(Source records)

========================================================================

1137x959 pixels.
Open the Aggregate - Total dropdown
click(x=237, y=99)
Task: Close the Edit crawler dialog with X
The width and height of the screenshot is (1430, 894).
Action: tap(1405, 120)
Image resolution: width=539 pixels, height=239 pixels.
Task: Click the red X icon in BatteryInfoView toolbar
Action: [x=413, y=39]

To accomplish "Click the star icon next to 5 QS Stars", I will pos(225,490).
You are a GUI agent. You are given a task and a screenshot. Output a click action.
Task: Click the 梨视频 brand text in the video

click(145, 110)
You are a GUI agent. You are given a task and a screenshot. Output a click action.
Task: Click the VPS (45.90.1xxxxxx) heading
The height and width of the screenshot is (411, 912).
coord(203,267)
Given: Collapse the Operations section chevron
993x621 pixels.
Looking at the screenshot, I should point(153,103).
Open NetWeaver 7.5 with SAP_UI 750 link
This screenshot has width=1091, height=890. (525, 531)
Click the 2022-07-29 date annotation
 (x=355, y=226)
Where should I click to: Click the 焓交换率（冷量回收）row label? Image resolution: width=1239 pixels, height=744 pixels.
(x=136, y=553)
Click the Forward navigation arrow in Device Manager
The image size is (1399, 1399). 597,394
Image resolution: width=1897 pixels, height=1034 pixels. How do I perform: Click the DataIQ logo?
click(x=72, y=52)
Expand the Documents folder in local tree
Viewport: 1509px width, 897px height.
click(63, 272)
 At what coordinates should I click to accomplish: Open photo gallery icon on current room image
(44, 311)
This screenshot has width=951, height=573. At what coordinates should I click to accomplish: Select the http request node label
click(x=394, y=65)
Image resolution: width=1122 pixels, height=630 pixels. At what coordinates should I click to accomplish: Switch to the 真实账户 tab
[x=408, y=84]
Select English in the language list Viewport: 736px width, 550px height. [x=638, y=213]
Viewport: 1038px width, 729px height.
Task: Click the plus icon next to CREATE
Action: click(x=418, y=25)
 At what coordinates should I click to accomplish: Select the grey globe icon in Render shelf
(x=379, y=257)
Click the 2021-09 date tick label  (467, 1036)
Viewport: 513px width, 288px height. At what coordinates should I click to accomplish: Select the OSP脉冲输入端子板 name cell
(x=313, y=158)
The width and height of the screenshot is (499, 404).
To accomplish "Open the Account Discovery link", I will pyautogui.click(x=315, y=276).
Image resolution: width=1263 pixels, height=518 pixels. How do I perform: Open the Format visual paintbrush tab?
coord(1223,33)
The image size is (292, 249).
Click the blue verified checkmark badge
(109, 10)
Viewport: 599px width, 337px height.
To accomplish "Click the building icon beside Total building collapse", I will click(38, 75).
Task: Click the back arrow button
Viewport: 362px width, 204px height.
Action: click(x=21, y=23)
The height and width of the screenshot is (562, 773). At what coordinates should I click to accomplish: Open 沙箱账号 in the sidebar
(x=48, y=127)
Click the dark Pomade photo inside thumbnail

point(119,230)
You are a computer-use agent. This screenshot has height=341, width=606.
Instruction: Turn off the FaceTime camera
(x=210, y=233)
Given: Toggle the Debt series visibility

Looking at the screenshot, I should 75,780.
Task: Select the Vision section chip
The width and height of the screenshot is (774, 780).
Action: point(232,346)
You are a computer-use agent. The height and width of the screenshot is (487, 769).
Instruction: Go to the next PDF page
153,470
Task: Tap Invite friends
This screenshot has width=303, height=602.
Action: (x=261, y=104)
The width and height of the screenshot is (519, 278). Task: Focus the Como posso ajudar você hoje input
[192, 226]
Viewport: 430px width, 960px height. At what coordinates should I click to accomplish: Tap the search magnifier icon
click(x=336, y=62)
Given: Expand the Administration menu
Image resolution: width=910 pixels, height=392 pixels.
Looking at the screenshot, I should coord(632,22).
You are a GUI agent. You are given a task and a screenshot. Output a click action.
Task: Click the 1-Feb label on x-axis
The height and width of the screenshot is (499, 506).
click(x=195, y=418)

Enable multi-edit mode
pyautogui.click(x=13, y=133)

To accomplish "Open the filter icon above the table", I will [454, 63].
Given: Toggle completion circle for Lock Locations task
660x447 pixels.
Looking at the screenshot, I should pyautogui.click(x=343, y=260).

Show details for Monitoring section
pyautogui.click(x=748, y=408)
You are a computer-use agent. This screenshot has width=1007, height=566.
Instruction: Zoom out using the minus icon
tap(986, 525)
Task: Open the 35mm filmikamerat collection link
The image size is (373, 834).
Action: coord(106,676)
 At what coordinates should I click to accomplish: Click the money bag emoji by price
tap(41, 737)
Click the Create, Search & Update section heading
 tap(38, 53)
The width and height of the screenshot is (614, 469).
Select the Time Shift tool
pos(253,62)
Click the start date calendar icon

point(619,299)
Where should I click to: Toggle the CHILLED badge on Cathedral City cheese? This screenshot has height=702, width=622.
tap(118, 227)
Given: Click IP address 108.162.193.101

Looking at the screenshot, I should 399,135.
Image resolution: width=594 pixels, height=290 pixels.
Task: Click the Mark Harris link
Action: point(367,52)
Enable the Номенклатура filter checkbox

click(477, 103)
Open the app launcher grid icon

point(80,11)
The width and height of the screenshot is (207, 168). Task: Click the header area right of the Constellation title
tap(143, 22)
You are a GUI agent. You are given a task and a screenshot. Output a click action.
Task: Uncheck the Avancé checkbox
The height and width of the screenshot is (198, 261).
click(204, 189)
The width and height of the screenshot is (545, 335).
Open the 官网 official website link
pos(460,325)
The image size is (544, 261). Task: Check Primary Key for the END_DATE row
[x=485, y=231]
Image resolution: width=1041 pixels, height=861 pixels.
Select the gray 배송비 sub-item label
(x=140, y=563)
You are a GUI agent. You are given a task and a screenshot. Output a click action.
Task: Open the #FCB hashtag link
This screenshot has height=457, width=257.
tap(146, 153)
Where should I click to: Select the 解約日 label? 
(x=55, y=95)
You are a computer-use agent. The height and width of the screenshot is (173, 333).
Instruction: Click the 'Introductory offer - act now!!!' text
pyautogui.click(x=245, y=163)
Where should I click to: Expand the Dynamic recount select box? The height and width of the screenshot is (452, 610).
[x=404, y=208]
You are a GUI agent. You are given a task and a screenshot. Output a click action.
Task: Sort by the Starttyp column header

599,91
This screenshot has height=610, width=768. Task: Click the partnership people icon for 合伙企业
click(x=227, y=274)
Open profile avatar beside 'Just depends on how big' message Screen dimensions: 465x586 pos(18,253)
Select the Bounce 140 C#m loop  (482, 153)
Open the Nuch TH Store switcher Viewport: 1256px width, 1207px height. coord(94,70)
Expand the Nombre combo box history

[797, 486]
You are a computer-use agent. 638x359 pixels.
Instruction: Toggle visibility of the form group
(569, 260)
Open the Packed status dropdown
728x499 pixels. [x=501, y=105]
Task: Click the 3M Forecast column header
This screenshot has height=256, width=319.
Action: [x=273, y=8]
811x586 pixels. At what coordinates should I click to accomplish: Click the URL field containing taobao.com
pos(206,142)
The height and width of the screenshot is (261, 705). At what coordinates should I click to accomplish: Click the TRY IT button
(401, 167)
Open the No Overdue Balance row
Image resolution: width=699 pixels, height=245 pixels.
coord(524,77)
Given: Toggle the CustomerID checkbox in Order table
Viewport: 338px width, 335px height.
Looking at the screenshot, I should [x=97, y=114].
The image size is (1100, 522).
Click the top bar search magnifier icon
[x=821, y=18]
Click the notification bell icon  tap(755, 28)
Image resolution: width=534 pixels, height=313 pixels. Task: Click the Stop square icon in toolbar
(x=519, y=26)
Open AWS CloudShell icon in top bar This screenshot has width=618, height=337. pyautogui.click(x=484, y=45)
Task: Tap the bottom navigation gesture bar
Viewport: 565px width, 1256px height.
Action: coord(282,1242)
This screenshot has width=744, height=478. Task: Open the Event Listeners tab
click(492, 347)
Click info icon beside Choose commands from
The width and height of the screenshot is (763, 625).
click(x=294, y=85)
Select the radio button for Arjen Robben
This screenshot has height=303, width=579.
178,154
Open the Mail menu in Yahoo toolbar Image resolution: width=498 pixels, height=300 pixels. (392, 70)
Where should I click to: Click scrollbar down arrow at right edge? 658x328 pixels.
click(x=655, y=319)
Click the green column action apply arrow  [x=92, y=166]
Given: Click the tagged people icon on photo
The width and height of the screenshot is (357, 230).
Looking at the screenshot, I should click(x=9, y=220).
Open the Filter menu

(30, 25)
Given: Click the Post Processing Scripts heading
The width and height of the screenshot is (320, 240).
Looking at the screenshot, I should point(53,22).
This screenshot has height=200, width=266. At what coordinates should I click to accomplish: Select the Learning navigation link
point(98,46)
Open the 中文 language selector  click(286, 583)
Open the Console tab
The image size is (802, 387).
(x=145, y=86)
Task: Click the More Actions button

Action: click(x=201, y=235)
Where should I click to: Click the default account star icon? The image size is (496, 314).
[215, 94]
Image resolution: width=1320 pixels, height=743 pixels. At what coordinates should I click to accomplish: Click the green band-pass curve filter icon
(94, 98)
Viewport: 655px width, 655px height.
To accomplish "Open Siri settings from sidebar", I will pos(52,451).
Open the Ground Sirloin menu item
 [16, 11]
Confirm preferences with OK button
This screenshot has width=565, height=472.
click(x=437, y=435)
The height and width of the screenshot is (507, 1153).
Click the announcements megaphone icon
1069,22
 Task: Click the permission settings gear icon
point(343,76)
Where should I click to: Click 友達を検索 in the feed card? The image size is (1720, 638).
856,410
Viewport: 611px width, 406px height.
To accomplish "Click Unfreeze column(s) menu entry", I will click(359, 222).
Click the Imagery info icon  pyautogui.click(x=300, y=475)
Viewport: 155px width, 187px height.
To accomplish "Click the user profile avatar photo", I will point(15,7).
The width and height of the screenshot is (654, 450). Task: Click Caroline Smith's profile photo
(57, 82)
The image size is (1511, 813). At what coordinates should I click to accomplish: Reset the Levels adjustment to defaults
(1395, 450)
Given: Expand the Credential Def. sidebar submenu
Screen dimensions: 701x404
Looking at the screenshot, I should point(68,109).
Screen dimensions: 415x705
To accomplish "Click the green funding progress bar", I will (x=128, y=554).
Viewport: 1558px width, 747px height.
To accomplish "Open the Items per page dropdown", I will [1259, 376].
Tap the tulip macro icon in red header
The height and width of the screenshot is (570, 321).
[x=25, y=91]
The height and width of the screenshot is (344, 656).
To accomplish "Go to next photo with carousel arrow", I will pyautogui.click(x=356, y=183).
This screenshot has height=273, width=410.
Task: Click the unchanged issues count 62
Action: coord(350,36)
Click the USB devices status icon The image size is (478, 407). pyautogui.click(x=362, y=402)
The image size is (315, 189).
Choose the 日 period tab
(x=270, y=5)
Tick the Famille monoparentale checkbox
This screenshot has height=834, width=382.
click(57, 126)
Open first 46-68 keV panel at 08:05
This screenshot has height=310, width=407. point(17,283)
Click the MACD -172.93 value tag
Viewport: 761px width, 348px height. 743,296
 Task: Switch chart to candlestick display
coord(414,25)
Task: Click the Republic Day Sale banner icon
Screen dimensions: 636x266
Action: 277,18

========================================================================

• AIM:
Could you rewrite everything from the start of the data down through the line containing "I will pos(225,490).", changing "dropdown" to "menu" and leaving everything else as it is?

• RESULT BELOW:
1137x959 pixels.
Open the Aggregate - Total menu
click(x=237, y=99)
Task: Close the Edit crawler dialog with X
The width and height of the screenshot is (1430, 894).
Action: tap(1405, 120)
Image resolution: width=539 pixels, height=239 pixels.
Task: Click the red X icon in BatteryInfoView toolbar
Action: [x=413, y=39]

To accomplish "Click the star icon next to 5 QS Stars", I will pos(225,490).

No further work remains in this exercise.